Incertidumbre
Lo raro de la incertidumbre es que uno la conoce desde chico, aunque nadie le ponga nombre. Está en la espera de la nota en la escuela, en la duda de si la bicicleta prestada volverá entera, en la pregunta de si el perro que no vuelve a la casa lo está haciendo a propósito o se perdió de veras.
Después uno crece, se hace más serio, más adulto, y la incertidumbre también crece, pero no cambia de oficio: siempre está ahí, con los brazos cruzados, recordándote que no tenés el control de casi nada.
El miedo a lo incierto es como una neblina mañanera en la ruta:
Sabés que hay asfalto adelante, pero no ves más allá de un par de metros. Te obliga a manejar más despacio, con los ojos bien abiertos, imaginando camiones invisibles que nunca aparecen. Y claro, el cuerpo se cansa de esa tensión. El futuro se convierte en un acertijo sin solución, y mientras tanto el presente se oscurece, como si alguien bajara la persiana a medias.

**EJERCICIOS PROPUESTOS**
1. Indica si cada afirmación coincide con el texto sobre la incertidumbre y responde sí o no, citando las palabras de ese texto que lo deciden. (a) Al crecer, la incertidumbre cambia de oficio. (b) El miedo a lo incierto se compara con una neblina mañanera en la ruta. (c) En esa neblina se alcanza a ver varios kilómetros hacia adelante.
2. Retoma el texto sobre la incertidumbre y continúalo a partir de su última oración.

**MATERIAL DE ESTUDIO**
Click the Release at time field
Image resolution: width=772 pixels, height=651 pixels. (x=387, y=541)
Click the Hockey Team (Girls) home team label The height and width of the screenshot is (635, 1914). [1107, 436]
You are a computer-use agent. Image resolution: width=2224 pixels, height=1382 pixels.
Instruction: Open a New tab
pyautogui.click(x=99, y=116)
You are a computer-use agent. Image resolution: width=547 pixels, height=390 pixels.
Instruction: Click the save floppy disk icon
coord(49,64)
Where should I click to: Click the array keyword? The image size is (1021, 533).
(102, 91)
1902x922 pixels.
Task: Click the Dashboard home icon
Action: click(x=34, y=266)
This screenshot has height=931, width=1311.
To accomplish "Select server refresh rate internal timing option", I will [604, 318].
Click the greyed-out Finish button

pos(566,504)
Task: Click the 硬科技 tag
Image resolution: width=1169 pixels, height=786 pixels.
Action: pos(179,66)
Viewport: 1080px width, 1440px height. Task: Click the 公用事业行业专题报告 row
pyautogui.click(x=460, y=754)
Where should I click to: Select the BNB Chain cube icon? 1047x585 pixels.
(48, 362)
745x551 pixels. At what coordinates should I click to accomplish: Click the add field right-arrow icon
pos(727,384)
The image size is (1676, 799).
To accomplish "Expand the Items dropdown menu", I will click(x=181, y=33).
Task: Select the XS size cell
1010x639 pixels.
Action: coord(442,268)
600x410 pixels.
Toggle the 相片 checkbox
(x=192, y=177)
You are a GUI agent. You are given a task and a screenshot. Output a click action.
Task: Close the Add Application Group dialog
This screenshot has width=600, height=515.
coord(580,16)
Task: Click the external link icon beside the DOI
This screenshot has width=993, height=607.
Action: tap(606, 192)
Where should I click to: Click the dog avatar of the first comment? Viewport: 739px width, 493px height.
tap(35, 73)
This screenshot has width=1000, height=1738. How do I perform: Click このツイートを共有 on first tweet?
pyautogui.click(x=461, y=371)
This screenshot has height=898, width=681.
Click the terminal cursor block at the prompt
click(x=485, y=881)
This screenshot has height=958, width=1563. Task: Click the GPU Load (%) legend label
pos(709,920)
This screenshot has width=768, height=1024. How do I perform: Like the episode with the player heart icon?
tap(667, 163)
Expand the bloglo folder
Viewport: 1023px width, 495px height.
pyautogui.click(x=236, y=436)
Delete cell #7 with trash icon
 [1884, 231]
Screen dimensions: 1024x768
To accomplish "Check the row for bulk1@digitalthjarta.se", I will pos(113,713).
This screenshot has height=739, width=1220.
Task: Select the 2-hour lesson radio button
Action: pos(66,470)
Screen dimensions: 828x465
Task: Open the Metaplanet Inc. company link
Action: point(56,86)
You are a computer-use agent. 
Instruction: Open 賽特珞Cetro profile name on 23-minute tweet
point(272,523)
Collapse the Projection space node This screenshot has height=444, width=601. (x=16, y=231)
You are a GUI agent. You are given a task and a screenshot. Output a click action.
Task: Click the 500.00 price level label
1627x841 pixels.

**RESPUESTAS**
1.
(a) No: "pero no cambia de oficio".
(b) Sí: "El miedo a lo incierto es como una neblina mañanera en la ruta".
(c) No: "no ves más allá de un par de metros".

2.
Nuestro cerebro, tan ingenioso para inventar historias, se vuelve un dramaturgo del espanto. Escribe guiones de peligros que jamás suceden, produce escenas trágicas con la misma facilidad con que un chico inventa monstruos debajo de la cama. Se activa de madrugada, cuando todo está en silencio, y empieza a proyectar en la pared interna de la cabeza un festival de desastres posibles.
Entonces no dormimos, porque la mente está de guardia, convencida de que así nos protege.
La incertidumbre no reconoce fronteras.
Se cuela en la oficina cuando tememos perder el trabajo, se instala en el hospital cuando esperamos un diagnóstico, aparece en el silencio de la pareja que duda. Está en todas partes, con la misma insistencia con que el viento se mete por las rendijas. Y cuando se queda demasiado, el cuerpo se resiente: el corazón late como si corriéramos sin movernos, los músculos se tensan, el ánimo se achica.
De tanto remar contra la corriente, sentimos que el barco se nos va a pique.
Algunos lo llaman ansiedad, otra depresión, otros simplemente “estar quemado”.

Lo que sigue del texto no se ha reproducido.